When my grandfather stepped tentatively into Miss Frost’s basement room, he was not the confident character I’d so often seen onstage; he was not a woman with a commanding presence, but just a man—bald and small. Grandpa Harry had clearly not volunteered to be the one to come and rescue me.

“I’m disappointed that Richard didn’t have the balls to come,” Miss Frost said to my embarrassed grandfather.

“Richard asked to be the one, but Mary wouldn’t let him,” my grandfather said.

“Richard is pussy-whipped, like all of you men married to those Winthrop women,” Miss Frost told him.

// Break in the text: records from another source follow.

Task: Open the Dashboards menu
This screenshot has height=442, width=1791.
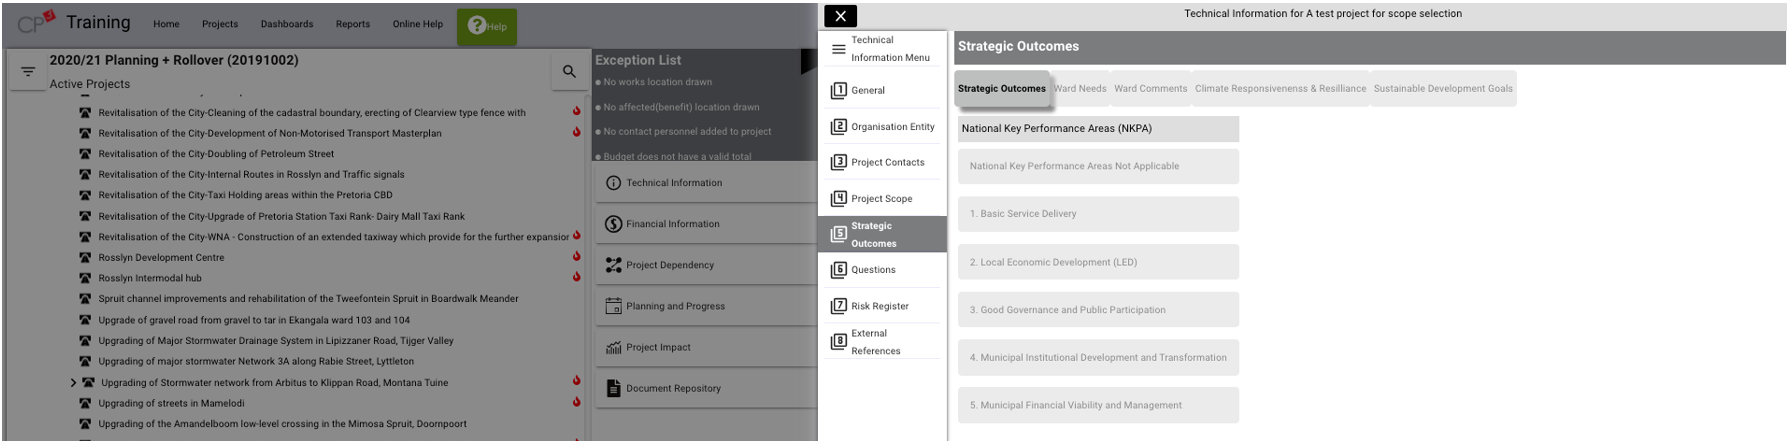Action: (287, 24)

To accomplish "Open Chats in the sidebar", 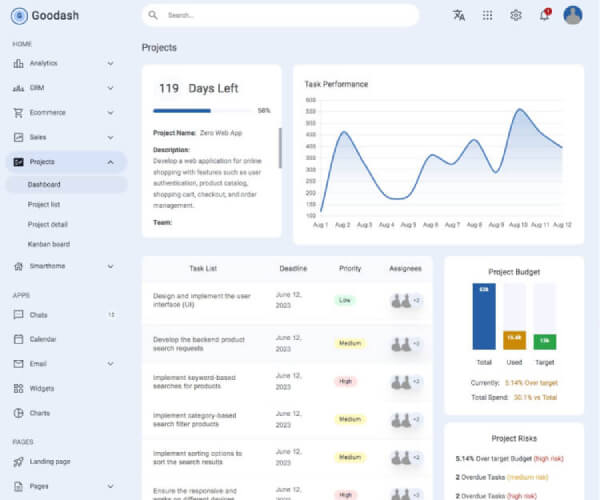I will (x=39, y=315).
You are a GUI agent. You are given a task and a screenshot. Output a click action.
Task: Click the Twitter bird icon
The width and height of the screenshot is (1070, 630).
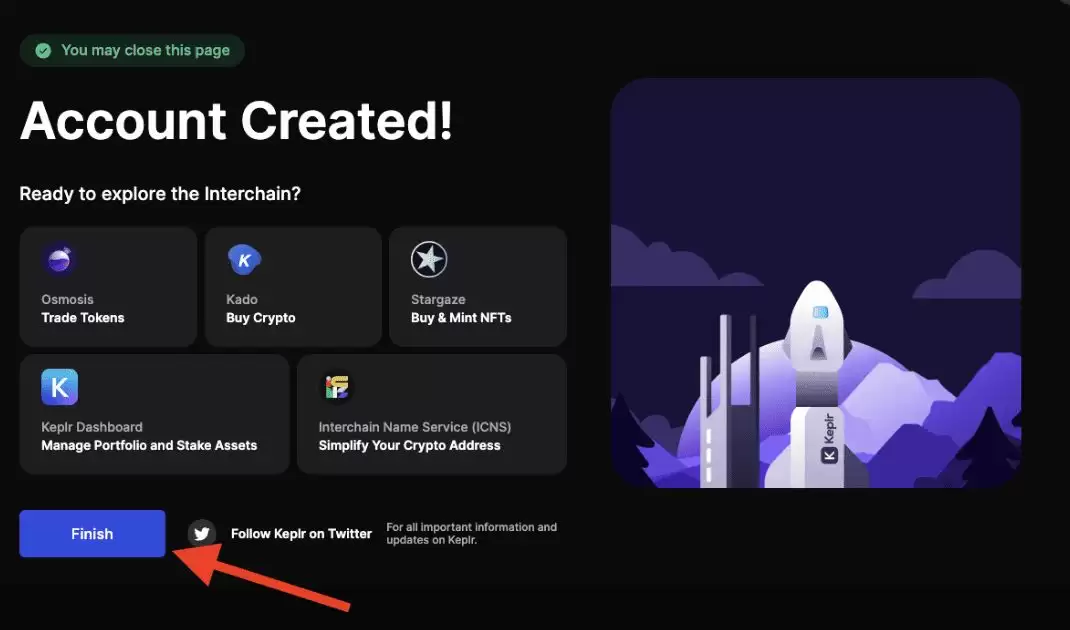203,533
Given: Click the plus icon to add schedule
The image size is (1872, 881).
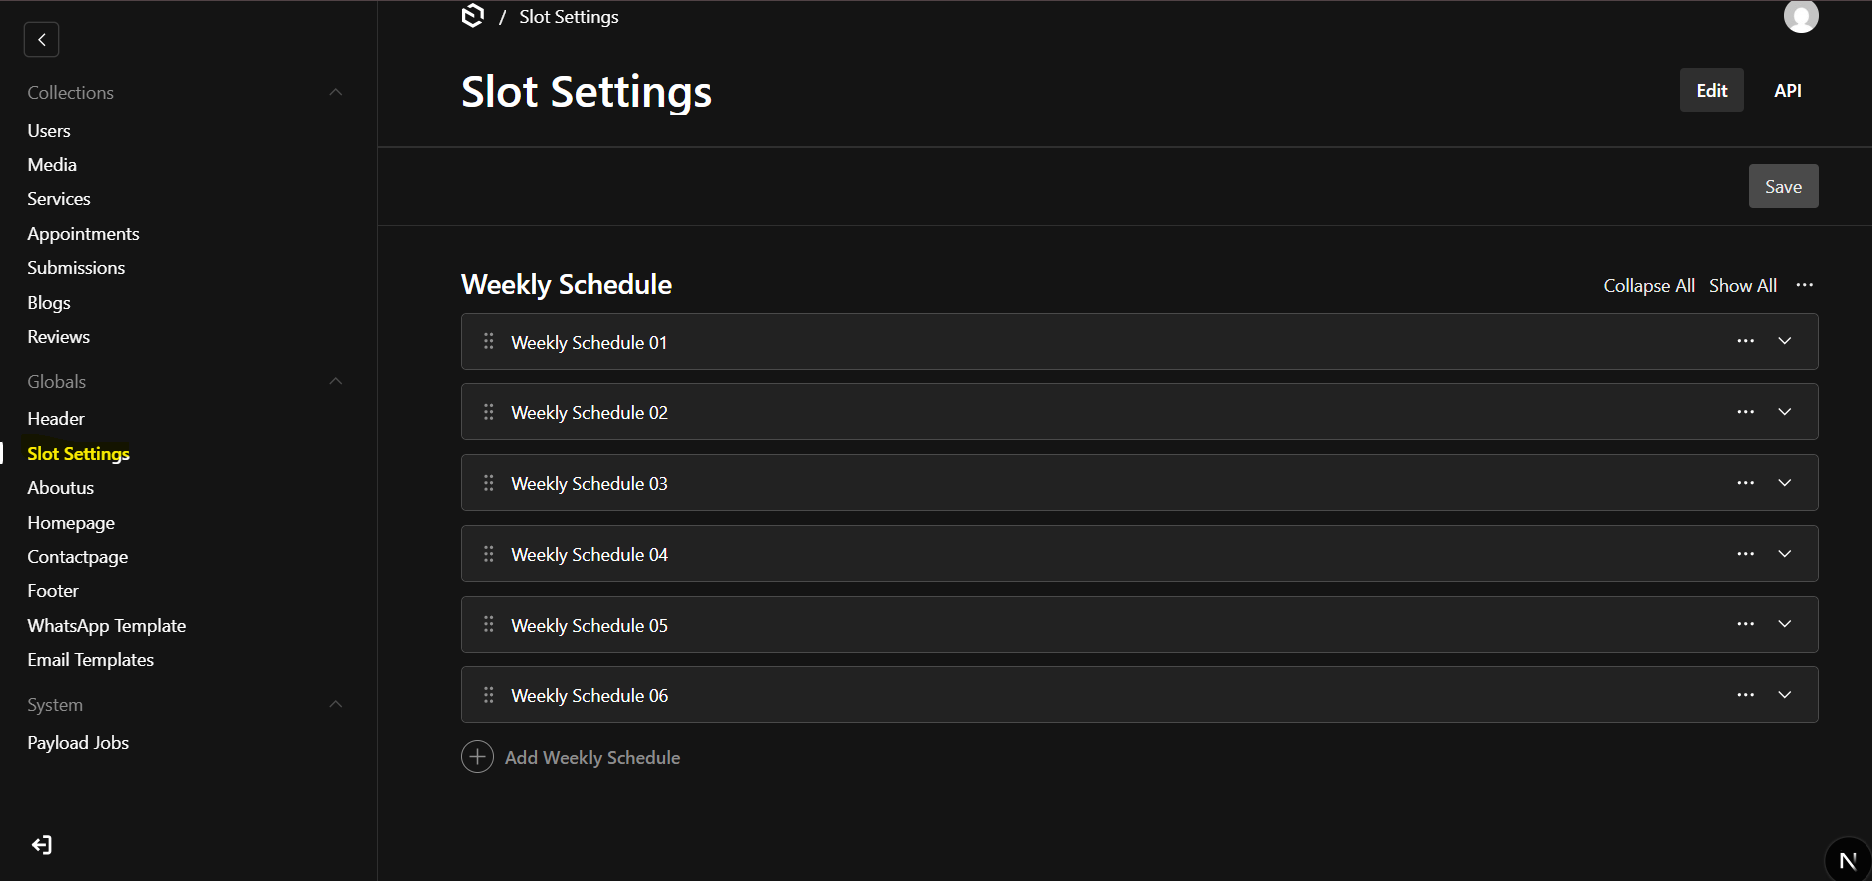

My grandfather couldn’t look at her, with her bare breasts showing, but she would not turn away from him—nor did she seek her clothes. She wore just the pearl-gray half-slip in front of him, as if it were a formal gown and she had overdressed for the occasion.

“I don’t imagine Muriel was willing to let Bob come,” Miss Frost continued. Grandpa Harry just shook his head.

“That Bobby is a sweetheart, but he was always a pussy—even before he was pussy-whipped,” Miss Frost went on. I’d never heard Uncle Bob called “Bobby,” but I now knew that Robert Fremont had been Albert Frost’s classmate at Favorite River Academy, and when you’re in a boarding school in those formative years, you call one another names you never hear or use again. (No one calls me Nymph anymore, for example.)

I was attempting to get out of the bathtub without showing all of myself to my grandpa, when Miss Frost handed me a towel. Even with the towel, it was awkward getting out of the tub, and drying myself, and trying to put on my clothes.

“Let me tell you something about your aunt Muriel, William,” Miss Frost said, standing as a barrier between my grandfather and me. “Muriel actually had a crush on me —before she started hanging out with her ‘first and only beau, ’ your uncle Bob. Imagine if I had taken Muriel up—I mean on her offering herself to me!” Miss Frost cried, in her best Ibsen-woman fashion.

“Al, please don’t be crude,” Grandpa Harry said. “Muriel is my daughter, after all.”

“Muriel is a bossy bitch, Harry. It might have made her nicer if she’d ever gotten to know me,” Miss Frost said. “There’s no pussy-whipping me, William,” she said, looking at how I was managing to get myself dressed—badly.

“No, there isn’t, Al—I daresay!” Grandpa Harry exclaimed. “There’s no pussy-whippin’ you!”

“Your grandpa is a good guy, William,” Miss Frost told me. “He built this room for me. When I first moved back to town, my mother thought I was still a man. I needed a place to change before I went to work as a woman—and before I went home every night, to my mother, as a man. You might say it’s a blessing—at least it’s easier for me—that my poor mom doesn’t appear to notice what gender I am, or should be, anymore.”